Statistical physics: counting states, entropy and temperature

In summary, the system has N=E/N\epsilon=g excited states, and the entropy is S(E,N)=k \ln \Omega(E,N). The temperature is \frac{1}{T}=(\frac{\partial{S}}{\partial{E}})_{V,N}, and the region where the temperature is negative is at ν=-T/k.
  • #1
EricTheWizard
14
0
Hi everyone, I've hit a bit of a snag with part c of this problem (can't figure out how to invert a function T(ν)), so I'm starting to question whether I have the previous parts correct.

Homework Statement


Consider a system of N identical but distinguishable particles, each of which has a
nondegenerate ground state with energy zero, and a g-fold degenerate excited state with
energy ε > 0.

(a) Let the total energy of the system be fixed at E = Mε, where M is the number of
particles in an excited state. What is the total number of states (E,N)?
(b) What is the entropy S(E,N)? Assume the system is thermodynamically large. You
may find it convenient to define ν ≡ M/N, which is the fraction of particles in an
excited state.
(c) Find the temperature T(ν). Invert this relation to find ν(T).
(d) Show that there is a region where the temperature is negative.
(e) What happens when a system at negative temperature is placed in thermal contact
with a heat bath at positive temperature?

Homework Equations


entropy: [itex]S(E,N) = k \ln \Omega (E,N) [/itex], where [itex]\Omega[/itex] is the number of states with energy E and particle number N.

temperature: [itex]\frac{1}{T} = (\frac{\partial{S}}{\partial{E}})_{V,N}[/itex]

Stirling's approximation: [itex]k! ≈ \sqrt{2\pi k}e^{-k}k^{k}[/itex]

The Attempt at a Solution


a) A particle can be in either the ground state or one of g excited states, so the number of states with excited particle number M should be [itex]\Omega(M,N) = {{N}\choose{M}} g^M[/itex] because there are [itex]{N}\choose{M}[/itex] ways to arrange which particles in an ensemble are excited, and then g choices for each particle of which degenerate state they're in. This seems to make sense to me, anyways.

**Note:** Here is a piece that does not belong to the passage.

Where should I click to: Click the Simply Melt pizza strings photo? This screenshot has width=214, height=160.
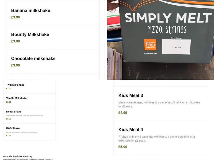[161, 40]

b) To find the entropy, simply take the natural logarithm of Ω (which requires you to make Stirling's approximation so that you can pull parts of the factorials through the log)
[tex]S = k \ln\Omega ≈ k \ln{(\frac{N^{N+1/2}g^M}{\sqrt{2\pi}(N-M)^{N-M+1/2}M^{M+1/2}})} = k[(N+1/2)\ln N + \frac{E}{\epsilon}\ln g - \frac{1}{2}\ln(2\pi)-(N-\frac{E}{\epsilon}+\frac{1}{2})\ln{(N-\frac{E}{\epsilon})}-(\frac{E}{\epsilon}+\frac{1}{2})\ln{\frac{E}{ε}} ][/tex]

c) Now find the temperature distribution [itex]T(\nu)[/itex] making the substitution [itex]\nu = M/N = E/N\epsilon [/itex], the fraction of particles in the excited state and using the formula for temperature given above.
[tex]\frac{1}{T} = \frac{\partial S}{\partial E} = \frac{k}{\epsilon}[\ln g + \ln(N - E/\epsilon) + \frac{N-E/\epsilon+1/2}{N-E/\epsilon}-\ln\frac{E}{\epsilon}-(1-\frac{\epsilon}{2E})] = \frac{k}{\epsilon}[\ln\frac{g(1-\nu)}{\nu}+\frac{1}{2N}\frac{2\nu-1}{\nu (1-\nu)}] = \frac{1}{T(\nu)}[/tex]
Now this is the part I'm stuck at; I simply can't invert T(ν) because it's not a 1-to-1 function. If you plot it in Mathematica or similar, you get something like this:
JFkiV.jpg

which (and you can't see this very well) turns downward near ν=1 very sharply and makes the distribution non-invertible (at least in the negative temperature zone). Have I made a mistake somewhere?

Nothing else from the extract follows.